County government has "once again embarked upon a feeding frenzy," the Bartlett Republican observed. "The elephant in the room isn't the structural deficit. It's the waste and patronage and inefficiency of Cook County."
Amen.
Three weeks ago in this space, we warned that Stroger had set the stage for a huge, unjustified increase in the sales tax and we called for the proposal to be rejected.
Stroger went ahead with the ill-advised idea, but wiser heads prevailed on the county board (yes, difficult as it is to believe by the way the county is mismanaged, there are some wise heads on the county board). Partly through his own political bungling, Stroger couldn't get the votes, and it appeared a compromise was in the offing.
Well, let's just say, never overestimate Todd Stroger's good judgment.
Instead of a compromise on his proposal for a 266-percent increase in the county sales tax, Stroger is adding to it!
In his budget address last week, Stroger restored 1,130 county jobs and proposed to double the county gas tax and to double the county parking tax in addition to the big sales tax increase.

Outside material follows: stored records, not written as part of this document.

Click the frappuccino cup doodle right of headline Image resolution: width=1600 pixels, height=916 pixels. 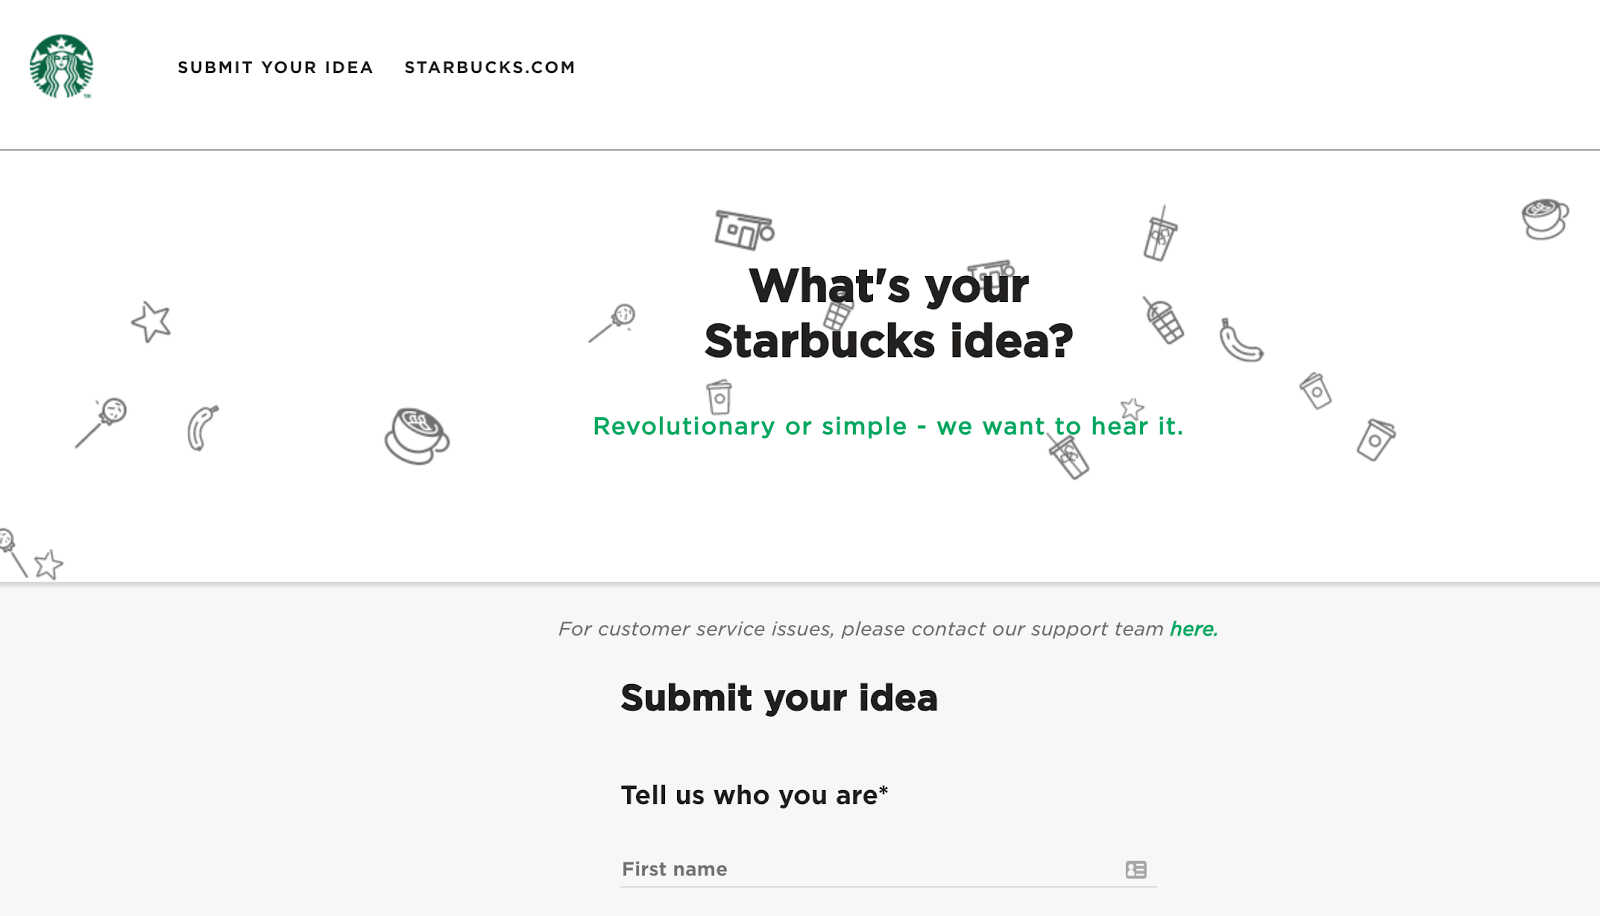1163,320
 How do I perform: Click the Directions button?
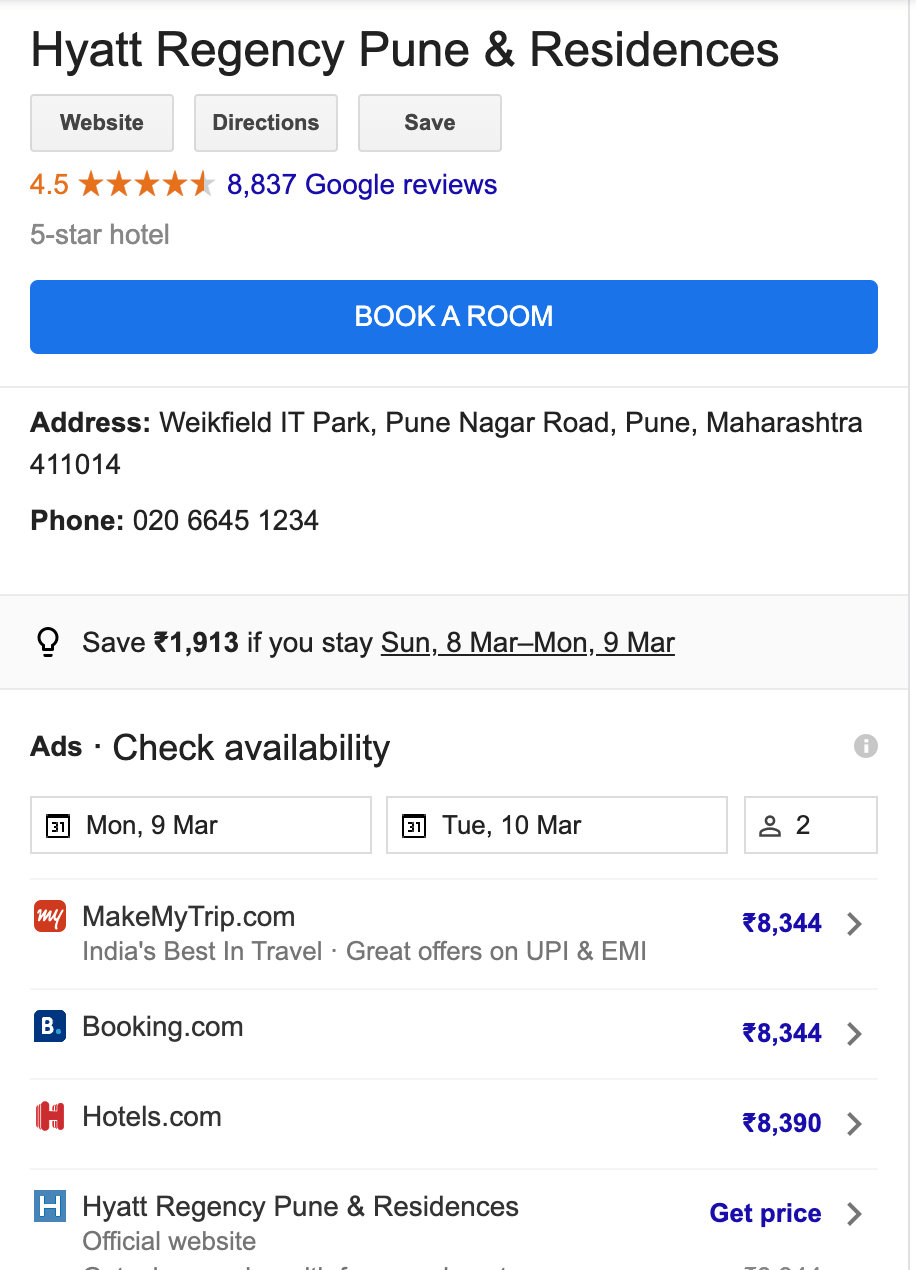(x=266, y=123)
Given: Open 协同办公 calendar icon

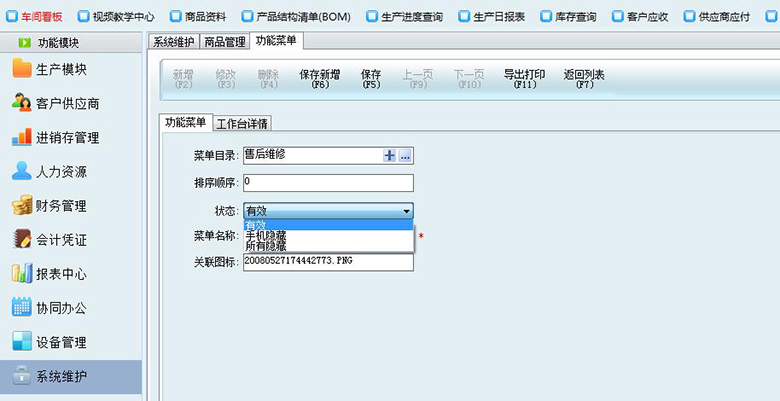Looking at the screenshot, I should point(21,308).
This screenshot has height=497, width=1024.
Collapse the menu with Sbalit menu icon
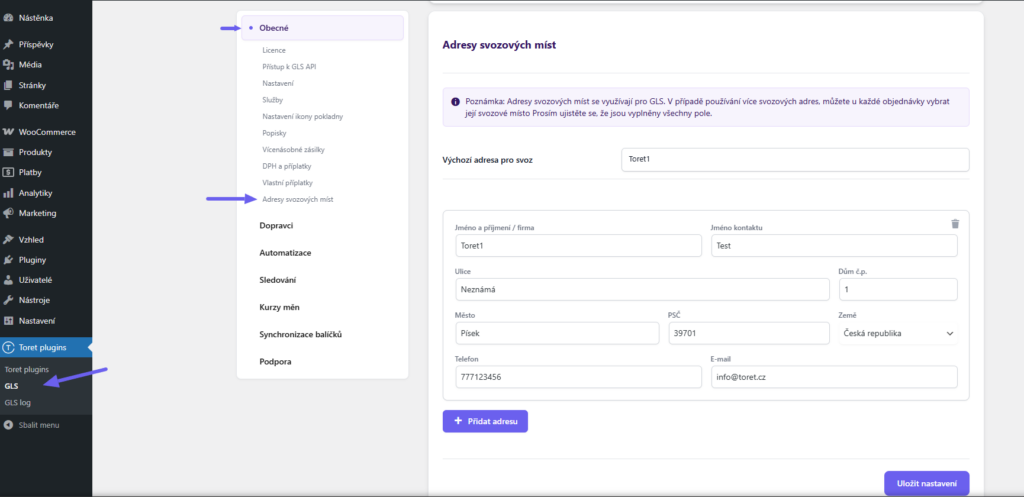9,425
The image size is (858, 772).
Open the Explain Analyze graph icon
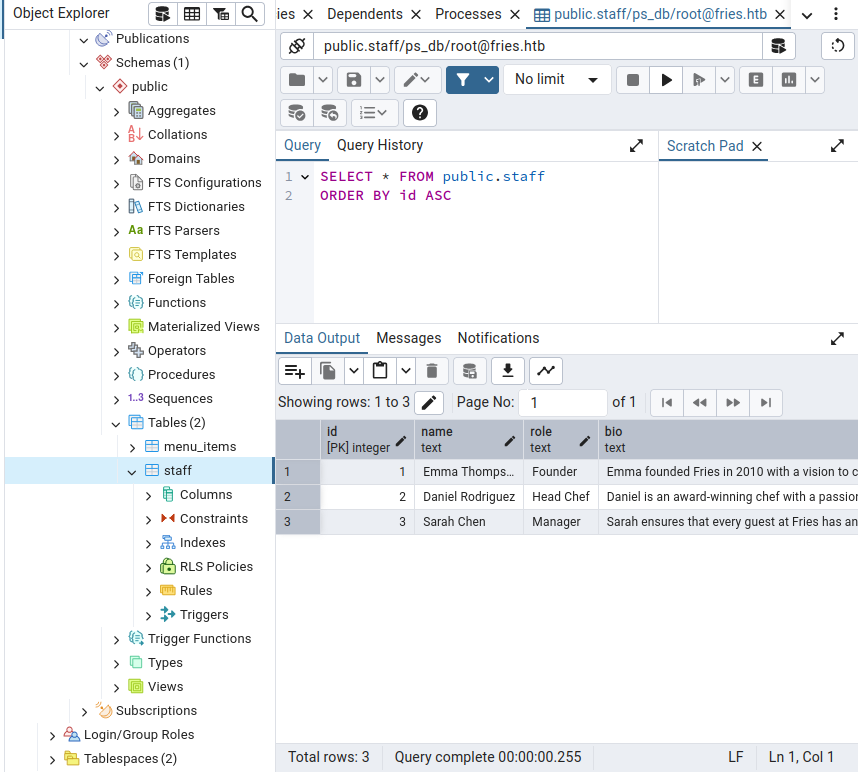click(789, 80)
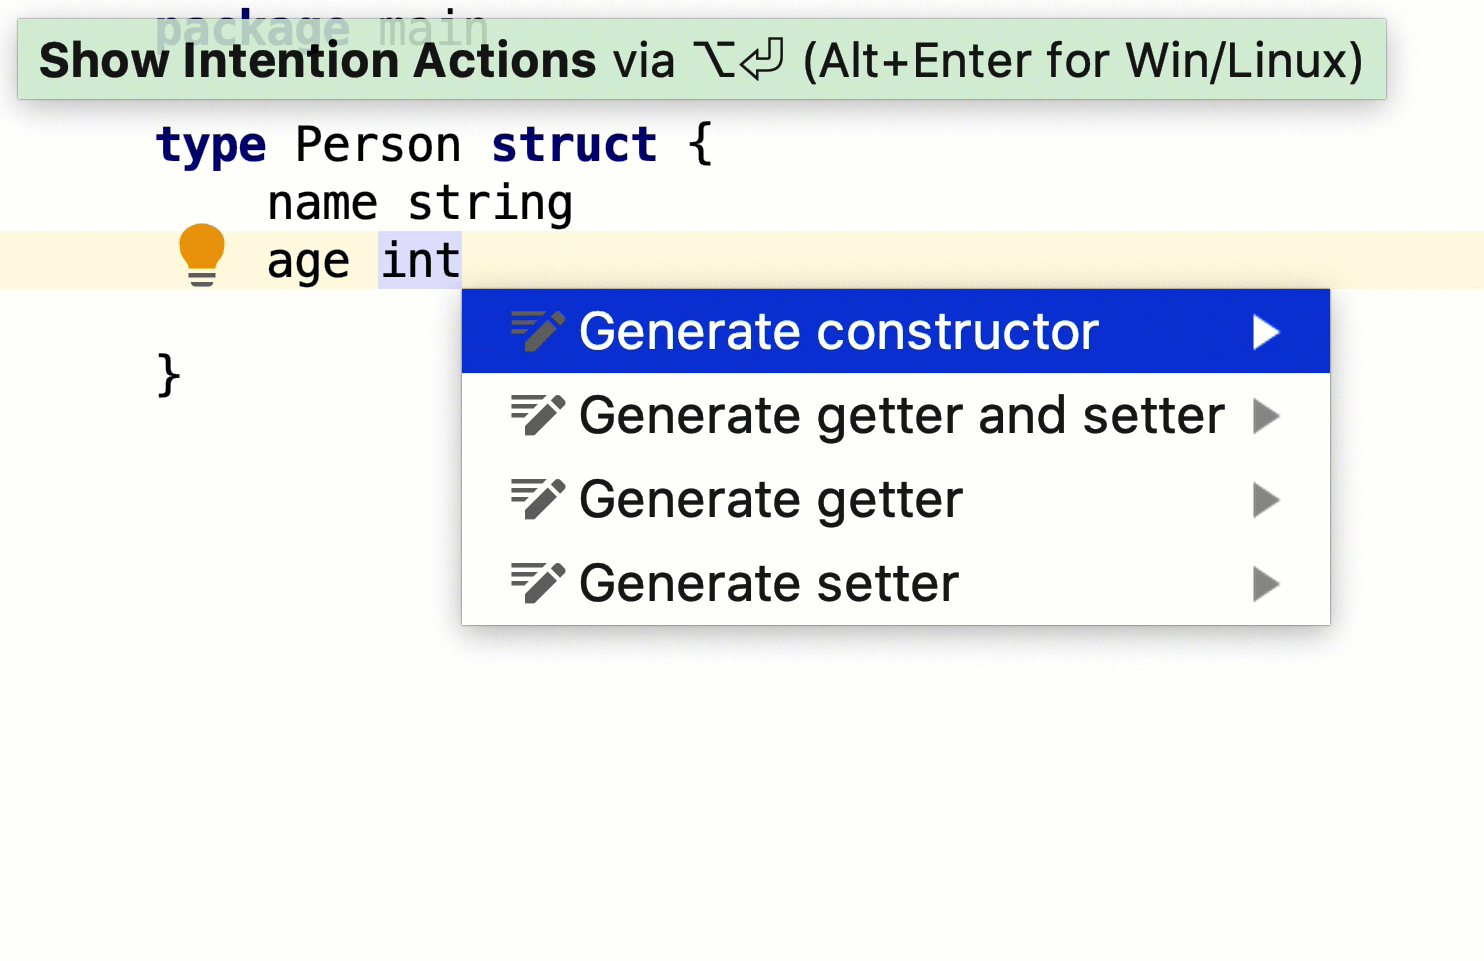Place cursor on the age field name
The width and height of the screenshot is (1484, 961).
pyautogui.click(x=308, y=263)

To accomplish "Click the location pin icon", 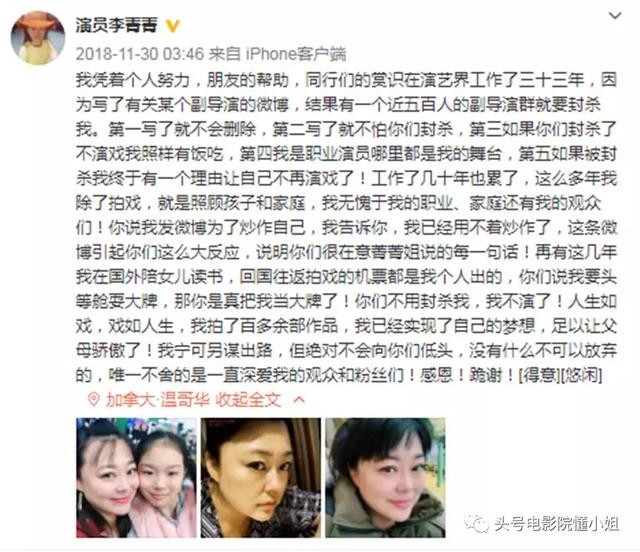I will (93, 400).
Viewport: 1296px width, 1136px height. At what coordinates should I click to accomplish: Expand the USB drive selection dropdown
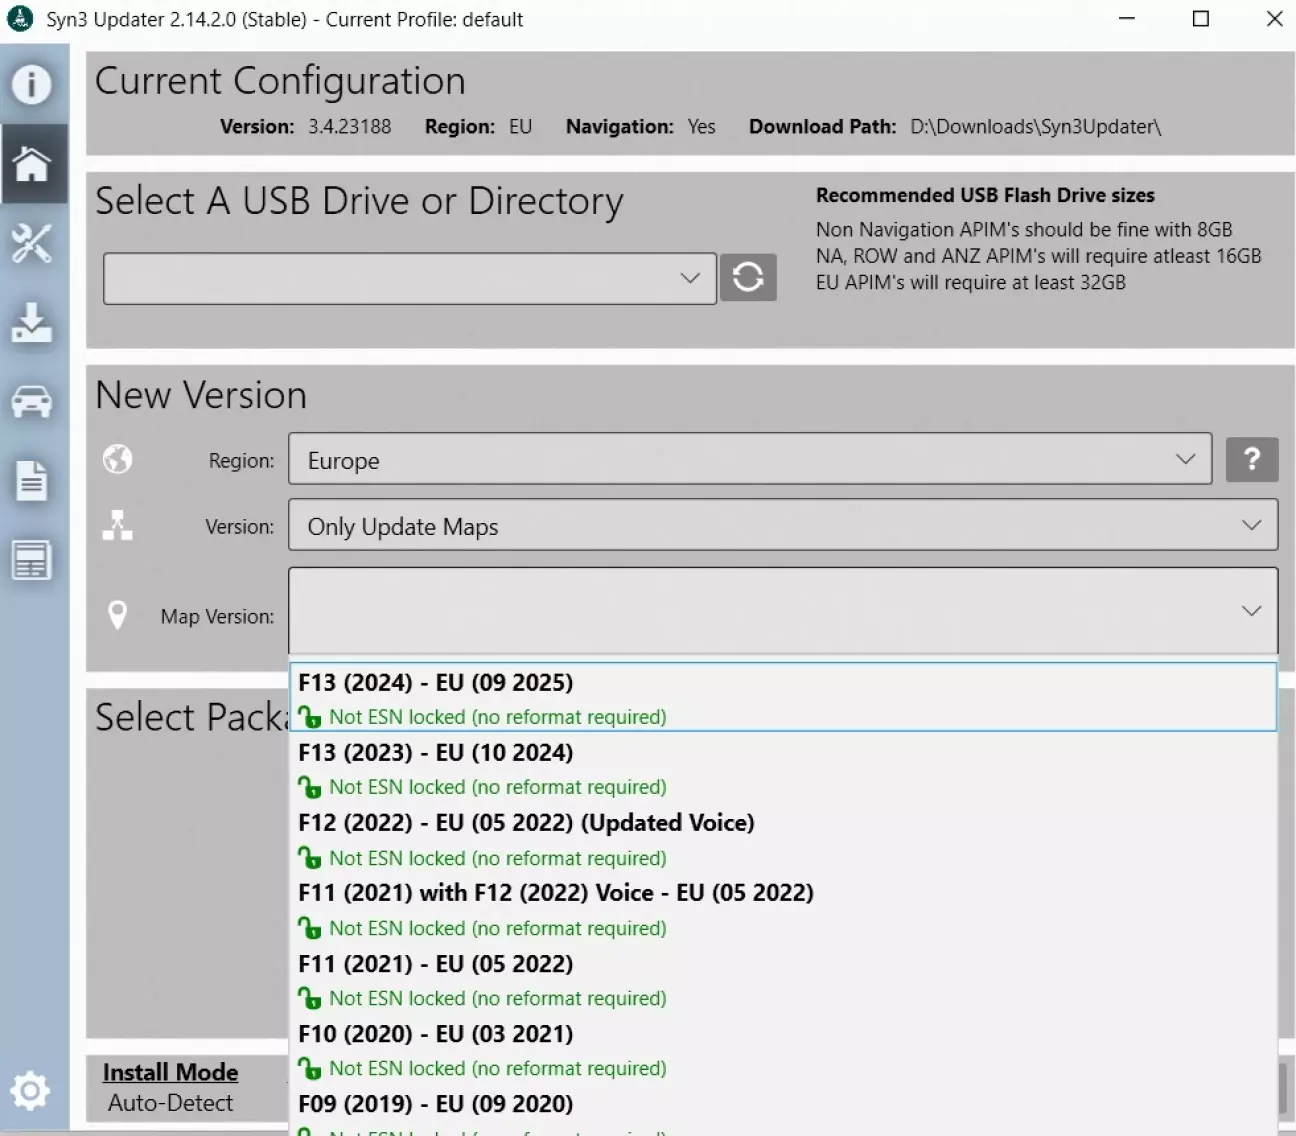point(409,278)
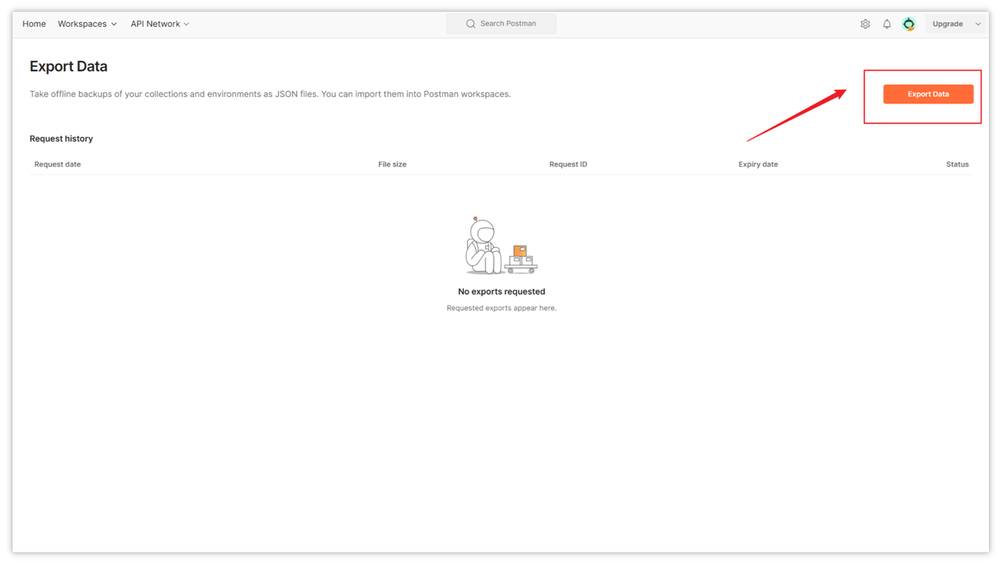This screenshot has width=1000, height=563.
Task: Open notifications with the bell icon
Action: 887,24
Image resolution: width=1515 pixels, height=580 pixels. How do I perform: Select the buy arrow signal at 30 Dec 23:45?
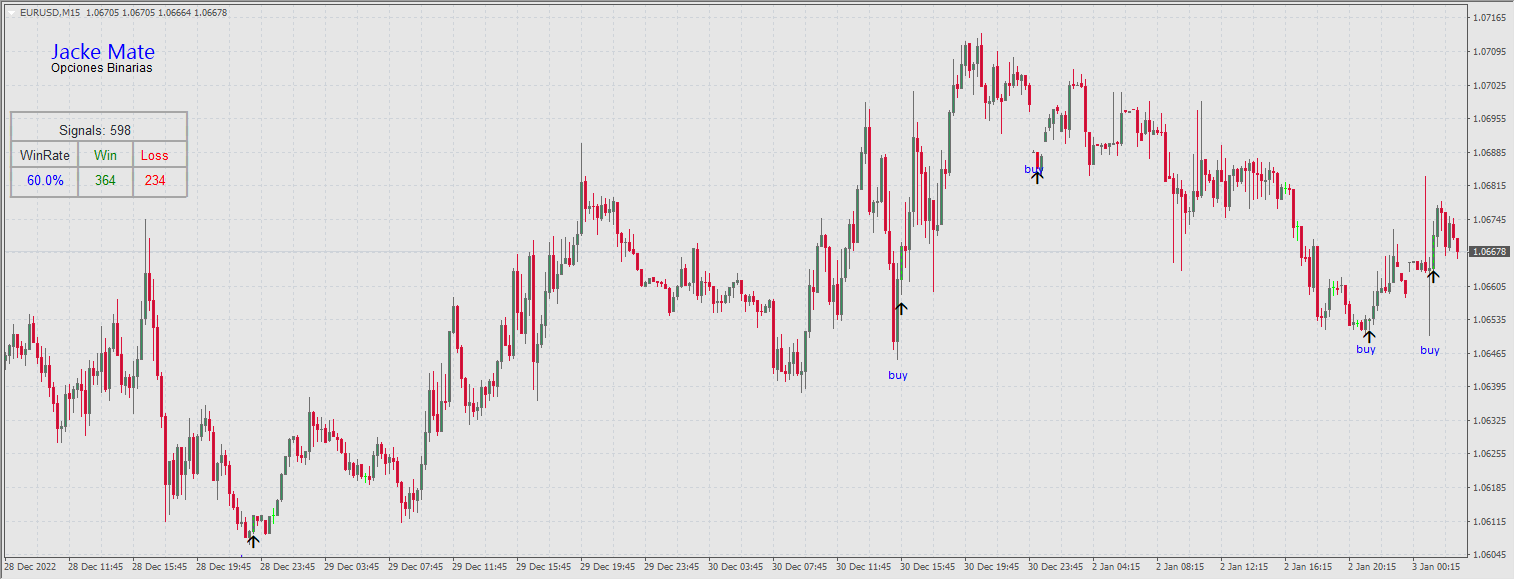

All that means that the county portion of the sale tax would go to 2.75 percent from 0.75 percent; the county portion of the gas tax would go to 12 cents per gallon from 6 cents; and the county portion of the parking tax would go to $2 from $1 in lots that charge at least $12 to park.
Not just one big tax increase, but three.
If we didn't know better, we might suspect a tax on bottled water will be next.
To paraphrase the old Jon Lovitz line from Saturday Night Live, Commissioner Tony Peraica must look at Stroger in wonderment some times and think, "I can't believe I lost to this guy!"
All told, Stroger's triple tax increase would generate $977 million in added revenue per year, or about a one-third increase in the size of the county's current $3 billion budget.
It's excessive and uncalled for, a blatant attempt to buy county board votes with jobs.
Mostly, it would be an unfair assault on the taxpayers that would hurt local merchants.
Cook County government is awash in waste, mismanagement and patronage, and no tax increase is justified until all of that is addressed.
Three weeks ago, we characterized the sales tax proposal as ridiculous and urged that it, and anything like it, be rejected summarily.
As for this latest plan? Ditto. Times three.